Perubahan Hubungan Diplomatik pada Kunjungan Kedua
Sayangnya, sambutan meriah yang sama tidak terulang pada kunjungan Soekarno yang kedua pada tahun 1960. Hubungan antara Indonesia dan AS mulai merenggang seiring dengan semakin dekatnya Soekarno ke blok Timur. Pada kunjungan ini, dia tidak lagi disambut oleh Presiden Eisenhower di bandara.
Ketidakberdayaan ini membawa rasa marah di hati Soekarno, yang melihatnya sebagai tanda penurunan hubungan bilateral antara kedua negara.

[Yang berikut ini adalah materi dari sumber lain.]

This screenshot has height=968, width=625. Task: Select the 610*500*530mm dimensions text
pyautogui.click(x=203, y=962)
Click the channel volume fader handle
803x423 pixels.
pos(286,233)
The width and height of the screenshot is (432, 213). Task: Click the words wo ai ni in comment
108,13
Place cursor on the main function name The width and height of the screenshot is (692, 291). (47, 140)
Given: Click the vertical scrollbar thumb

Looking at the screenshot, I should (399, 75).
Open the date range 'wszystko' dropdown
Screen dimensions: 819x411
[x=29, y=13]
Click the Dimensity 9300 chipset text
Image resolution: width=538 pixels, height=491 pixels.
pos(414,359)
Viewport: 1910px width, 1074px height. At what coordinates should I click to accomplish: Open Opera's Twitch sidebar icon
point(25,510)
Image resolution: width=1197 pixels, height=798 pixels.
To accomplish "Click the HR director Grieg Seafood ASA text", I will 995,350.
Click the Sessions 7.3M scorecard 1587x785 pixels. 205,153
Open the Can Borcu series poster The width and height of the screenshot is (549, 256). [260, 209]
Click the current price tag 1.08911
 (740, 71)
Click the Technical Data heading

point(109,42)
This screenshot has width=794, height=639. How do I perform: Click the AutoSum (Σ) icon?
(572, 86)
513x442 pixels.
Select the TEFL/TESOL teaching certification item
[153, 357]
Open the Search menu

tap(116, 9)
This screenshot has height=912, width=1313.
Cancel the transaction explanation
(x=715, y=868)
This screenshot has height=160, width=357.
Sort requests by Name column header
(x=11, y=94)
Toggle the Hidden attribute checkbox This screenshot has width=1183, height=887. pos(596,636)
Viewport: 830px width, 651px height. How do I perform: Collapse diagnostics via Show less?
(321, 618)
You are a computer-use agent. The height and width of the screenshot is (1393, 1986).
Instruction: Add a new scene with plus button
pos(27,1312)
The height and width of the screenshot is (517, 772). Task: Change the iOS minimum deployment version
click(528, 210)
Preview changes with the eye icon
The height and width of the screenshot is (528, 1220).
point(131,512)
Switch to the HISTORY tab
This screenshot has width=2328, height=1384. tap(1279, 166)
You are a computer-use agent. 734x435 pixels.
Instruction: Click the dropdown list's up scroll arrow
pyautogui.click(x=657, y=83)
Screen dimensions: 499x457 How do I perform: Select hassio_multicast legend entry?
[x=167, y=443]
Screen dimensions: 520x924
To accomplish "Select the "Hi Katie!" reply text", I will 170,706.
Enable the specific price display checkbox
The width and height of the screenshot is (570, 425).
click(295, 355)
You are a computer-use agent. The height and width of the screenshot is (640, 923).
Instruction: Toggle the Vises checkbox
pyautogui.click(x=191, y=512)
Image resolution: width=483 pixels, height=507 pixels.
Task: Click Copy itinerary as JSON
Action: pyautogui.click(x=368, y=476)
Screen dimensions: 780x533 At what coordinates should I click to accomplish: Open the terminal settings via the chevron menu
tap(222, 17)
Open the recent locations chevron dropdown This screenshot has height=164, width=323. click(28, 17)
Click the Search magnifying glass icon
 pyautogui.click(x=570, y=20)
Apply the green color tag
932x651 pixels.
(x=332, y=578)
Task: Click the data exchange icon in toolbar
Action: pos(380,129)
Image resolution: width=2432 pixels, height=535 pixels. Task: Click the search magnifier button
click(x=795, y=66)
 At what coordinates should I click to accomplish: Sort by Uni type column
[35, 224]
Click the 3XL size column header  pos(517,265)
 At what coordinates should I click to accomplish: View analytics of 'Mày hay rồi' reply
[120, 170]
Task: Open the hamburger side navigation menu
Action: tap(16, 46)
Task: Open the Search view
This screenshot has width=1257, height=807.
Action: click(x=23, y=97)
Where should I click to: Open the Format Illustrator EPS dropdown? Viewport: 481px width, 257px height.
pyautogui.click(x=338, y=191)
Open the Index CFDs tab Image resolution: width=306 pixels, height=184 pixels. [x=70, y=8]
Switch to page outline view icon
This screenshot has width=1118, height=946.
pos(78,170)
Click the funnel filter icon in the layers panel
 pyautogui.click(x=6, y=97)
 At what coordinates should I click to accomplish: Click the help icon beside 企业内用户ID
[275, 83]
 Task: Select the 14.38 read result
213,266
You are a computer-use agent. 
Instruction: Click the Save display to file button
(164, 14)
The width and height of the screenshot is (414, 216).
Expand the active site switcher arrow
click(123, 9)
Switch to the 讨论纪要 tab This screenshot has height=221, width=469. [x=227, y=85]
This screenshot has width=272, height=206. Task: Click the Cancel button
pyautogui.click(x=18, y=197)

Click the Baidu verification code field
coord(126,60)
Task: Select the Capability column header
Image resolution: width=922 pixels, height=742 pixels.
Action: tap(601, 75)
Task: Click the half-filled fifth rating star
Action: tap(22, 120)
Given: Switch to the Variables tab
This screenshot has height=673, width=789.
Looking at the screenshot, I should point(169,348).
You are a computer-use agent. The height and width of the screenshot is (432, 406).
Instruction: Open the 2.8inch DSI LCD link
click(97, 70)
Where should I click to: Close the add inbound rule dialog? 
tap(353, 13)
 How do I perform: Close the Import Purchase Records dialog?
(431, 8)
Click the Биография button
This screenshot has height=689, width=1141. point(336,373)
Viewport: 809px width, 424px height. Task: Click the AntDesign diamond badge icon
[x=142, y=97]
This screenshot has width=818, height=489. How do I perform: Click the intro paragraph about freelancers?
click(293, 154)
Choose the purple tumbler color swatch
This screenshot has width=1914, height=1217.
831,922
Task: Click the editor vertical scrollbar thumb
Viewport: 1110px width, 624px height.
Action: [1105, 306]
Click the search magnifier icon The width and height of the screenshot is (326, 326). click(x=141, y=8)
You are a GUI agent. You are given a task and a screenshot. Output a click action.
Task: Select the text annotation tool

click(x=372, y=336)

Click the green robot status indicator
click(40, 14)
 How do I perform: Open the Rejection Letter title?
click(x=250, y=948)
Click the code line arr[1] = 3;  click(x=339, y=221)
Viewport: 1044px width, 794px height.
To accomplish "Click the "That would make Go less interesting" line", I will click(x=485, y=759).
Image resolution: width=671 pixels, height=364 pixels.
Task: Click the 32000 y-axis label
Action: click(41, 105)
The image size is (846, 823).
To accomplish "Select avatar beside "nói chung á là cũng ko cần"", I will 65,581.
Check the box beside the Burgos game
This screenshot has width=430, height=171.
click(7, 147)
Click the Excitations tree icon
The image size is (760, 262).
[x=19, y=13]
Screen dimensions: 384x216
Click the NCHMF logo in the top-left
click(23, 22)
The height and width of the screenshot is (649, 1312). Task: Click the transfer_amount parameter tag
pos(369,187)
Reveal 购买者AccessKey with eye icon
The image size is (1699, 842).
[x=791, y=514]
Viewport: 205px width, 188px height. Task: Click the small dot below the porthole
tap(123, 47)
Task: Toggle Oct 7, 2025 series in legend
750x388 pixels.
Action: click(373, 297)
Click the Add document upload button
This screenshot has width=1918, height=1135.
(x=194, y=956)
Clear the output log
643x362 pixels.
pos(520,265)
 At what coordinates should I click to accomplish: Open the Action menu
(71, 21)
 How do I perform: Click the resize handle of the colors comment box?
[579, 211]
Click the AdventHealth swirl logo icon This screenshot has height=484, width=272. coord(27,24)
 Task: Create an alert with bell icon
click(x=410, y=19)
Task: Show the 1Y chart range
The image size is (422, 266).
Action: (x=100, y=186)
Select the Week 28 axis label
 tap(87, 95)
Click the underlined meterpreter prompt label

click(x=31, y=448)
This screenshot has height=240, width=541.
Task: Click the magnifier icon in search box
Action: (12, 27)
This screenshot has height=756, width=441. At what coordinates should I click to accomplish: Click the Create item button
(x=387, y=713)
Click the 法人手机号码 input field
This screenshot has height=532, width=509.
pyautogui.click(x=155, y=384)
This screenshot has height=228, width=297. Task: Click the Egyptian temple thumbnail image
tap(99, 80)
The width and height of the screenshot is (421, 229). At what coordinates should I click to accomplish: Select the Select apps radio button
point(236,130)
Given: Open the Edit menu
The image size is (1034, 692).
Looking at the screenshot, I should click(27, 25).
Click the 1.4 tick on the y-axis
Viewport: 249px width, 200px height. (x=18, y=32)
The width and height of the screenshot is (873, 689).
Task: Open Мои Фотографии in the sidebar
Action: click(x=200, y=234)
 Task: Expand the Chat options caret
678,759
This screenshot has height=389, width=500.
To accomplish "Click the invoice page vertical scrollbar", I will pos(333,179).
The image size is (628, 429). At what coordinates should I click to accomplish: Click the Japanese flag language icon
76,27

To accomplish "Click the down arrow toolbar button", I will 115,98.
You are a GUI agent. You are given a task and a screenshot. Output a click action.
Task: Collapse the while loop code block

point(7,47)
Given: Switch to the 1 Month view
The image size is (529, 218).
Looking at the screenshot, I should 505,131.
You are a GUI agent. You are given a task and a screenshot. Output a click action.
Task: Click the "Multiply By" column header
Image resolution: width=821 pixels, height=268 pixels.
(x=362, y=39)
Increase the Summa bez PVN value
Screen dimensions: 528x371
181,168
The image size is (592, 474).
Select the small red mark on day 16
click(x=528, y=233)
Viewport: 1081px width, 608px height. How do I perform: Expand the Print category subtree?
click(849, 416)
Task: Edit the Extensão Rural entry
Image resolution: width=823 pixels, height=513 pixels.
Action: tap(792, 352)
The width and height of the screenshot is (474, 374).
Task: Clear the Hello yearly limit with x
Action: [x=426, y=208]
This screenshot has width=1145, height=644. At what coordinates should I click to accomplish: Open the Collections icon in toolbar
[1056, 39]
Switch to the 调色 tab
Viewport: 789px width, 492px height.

Situasi ini mencerminkan dinamika politik global yang selalu berubah, di mana kepentingan nasional sering kali menjadi pertaruhan utama.
Dengan pengalaman tersebut, Soekarno belajar bahwa sambutan hangat bisa dengan mudah tergantikan oleh kepentingan politik yang lebih besar. Hal ini membentuk Pandangannya tentang hubungan internasional ke depan dan penekanan pada posisi Indonesia di panggung dunia.